What is supernatural? Science can't test the supernatural, can it? So from a scientific perspective, even in almost complete ignorance, you can't deny God any more than I can confirm him.
No. But there's a catch. If something doesn't exist in our world, and can't be measured, observed or interacted with in any way, then we wouldn't have any way of knowing it existed in the first place. I have video game
modding as one of my hobbies, and if I decided to add something to the game that was invisible and incorporeal so that you couldn't see it, touch it, hit it with weapons fire, or otherwise notice it was there in any way, you wouldn't know it was there. Nobody would, unless they got curious one day and decided to explore the game files and found it.

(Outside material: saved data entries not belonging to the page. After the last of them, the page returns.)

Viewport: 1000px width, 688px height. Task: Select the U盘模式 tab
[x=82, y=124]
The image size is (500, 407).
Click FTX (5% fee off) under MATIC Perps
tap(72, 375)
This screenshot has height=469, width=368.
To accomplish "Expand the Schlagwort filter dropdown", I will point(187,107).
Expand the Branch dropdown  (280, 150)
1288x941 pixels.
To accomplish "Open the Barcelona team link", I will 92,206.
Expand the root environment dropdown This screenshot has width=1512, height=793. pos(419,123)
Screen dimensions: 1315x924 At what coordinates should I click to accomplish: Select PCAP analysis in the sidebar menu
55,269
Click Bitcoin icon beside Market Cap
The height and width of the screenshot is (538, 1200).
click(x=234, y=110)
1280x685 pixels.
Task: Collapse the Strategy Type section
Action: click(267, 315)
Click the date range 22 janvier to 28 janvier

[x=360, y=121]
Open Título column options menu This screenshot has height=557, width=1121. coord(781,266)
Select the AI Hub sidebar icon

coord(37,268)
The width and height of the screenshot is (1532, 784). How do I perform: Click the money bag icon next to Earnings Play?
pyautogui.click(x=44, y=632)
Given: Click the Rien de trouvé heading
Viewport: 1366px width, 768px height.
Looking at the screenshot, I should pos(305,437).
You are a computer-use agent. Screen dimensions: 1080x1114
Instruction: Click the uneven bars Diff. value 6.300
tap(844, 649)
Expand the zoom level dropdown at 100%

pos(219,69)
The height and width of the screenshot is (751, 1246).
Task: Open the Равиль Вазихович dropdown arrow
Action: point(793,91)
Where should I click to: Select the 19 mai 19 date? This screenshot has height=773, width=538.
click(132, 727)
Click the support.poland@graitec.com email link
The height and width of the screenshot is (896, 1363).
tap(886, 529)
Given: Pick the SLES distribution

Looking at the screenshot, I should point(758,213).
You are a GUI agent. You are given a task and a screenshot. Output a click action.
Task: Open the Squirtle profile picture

You could say that ah, but God
has interacted with the world, with miracles, answered prayers, and even an incarnate who walked among us 2000 years ago. Problem with that is that those interactions are not "supernatural". If praying to God has a specific positive effect, this positive effect can be measured. If miracles happen, they can be observed like any other events in the world. If God chooses to incarnate Himself into a human being, we can look for this human being in history like any other human being (like Napoleon, Erik the Red, Confucius, or Benjamin Franklin).
Either God is supernatural, and we have no way of knowing He's there, which makes him just about as likely to exist as any other conceivable creature, or He's interacting with the world, in which case we can test Him. So to say that "you can't deny God", while technically true, is like saying that I can't deny that there's an invisible puma drawing in the back of every Bible. It doesn't matter if I can deny it or not, because it has no basis to begin with.
I have seen [Hovind] mop the floor with professors at universities who should know what they are talking about and those guys respond the same to him as the people here.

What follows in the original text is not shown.